New find puts Anne Boleyn in the picture
The only undisputed portrait of the queen has been an image stamped into a 4cm-wide lump of lead held in the British Museum known as The Moost Happi medal. Other paintings have courted controversy with experts disagreeing about their authenticity.
But now computer technology has highlighted one picture, the Nidd Hall Portrait, that seems to be a genuine painting of Anne even though it was previously thought by some to depict another of Henry’s wives, Jane Seymour. The same facial recognition software indicated that other portraits of the beheaded queen, including one hanging in the National Portrait Gallery, are actually nothing of the sort.
Dr Roy Chowdhury, from the University of California at Riverside, who developed the technology, said: “Portraits often have some importance. They represent someone of social standing, or some significant event. Who is being depicted in a portrait can consequently be an area of considerable controversy among art historians.

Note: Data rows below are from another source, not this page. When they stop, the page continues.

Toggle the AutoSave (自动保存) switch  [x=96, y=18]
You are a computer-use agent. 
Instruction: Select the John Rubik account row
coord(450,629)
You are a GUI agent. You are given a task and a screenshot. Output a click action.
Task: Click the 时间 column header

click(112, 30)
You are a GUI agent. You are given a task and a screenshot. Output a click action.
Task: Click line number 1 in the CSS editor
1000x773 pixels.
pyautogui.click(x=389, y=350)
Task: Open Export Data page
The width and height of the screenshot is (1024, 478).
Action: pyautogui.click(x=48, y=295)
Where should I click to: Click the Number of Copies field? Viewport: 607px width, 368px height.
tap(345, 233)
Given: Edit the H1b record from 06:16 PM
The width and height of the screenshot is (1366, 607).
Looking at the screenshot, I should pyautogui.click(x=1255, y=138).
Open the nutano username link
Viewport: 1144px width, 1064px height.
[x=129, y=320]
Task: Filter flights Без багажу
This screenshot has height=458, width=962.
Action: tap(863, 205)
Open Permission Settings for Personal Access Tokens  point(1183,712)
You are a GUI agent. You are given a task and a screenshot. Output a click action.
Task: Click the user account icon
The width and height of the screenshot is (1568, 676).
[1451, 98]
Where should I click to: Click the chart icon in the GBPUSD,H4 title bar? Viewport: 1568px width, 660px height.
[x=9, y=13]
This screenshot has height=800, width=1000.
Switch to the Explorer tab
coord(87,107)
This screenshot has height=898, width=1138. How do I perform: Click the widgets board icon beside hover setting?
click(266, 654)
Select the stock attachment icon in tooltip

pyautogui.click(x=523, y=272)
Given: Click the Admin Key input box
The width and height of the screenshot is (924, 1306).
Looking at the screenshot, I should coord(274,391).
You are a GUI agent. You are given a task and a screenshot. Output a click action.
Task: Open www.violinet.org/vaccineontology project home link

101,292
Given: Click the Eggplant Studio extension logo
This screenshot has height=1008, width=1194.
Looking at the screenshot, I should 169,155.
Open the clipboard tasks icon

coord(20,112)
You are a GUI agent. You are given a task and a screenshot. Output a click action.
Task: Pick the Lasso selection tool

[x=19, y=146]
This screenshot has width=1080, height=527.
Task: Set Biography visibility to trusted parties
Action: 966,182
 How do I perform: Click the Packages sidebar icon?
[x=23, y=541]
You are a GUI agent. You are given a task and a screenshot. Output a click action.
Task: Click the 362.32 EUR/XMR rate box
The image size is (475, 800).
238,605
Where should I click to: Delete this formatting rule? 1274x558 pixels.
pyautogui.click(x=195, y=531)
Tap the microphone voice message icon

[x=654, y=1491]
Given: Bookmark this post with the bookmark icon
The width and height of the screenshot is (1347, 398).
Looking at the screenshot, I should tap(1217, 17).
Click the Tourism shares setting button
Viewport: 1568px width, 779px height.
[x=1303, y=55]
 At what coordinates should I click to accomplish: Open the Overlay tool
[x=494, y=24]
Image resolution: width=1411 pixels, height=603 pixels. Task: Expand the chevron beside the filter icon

“The goal of this project is to be able to use state-of-the-art face recognition to identify the individuals seen in a particular portrait.”
The software was developed from systems already used to identify people in CCTV images. It uses a verifiable portrait, in this case the The Moost Happi medal, to find certain hallmark features that can be recognised in another picture.
A similar attempt to confirm the authenticity of portraits of William Shakespeare proved unsuccessful, a meeting of the American Association for the Advancement of Science in San Jose, California, was told.
Dr Chowdhury had more luck with Italian pioneer astronomer Galileo Galilei.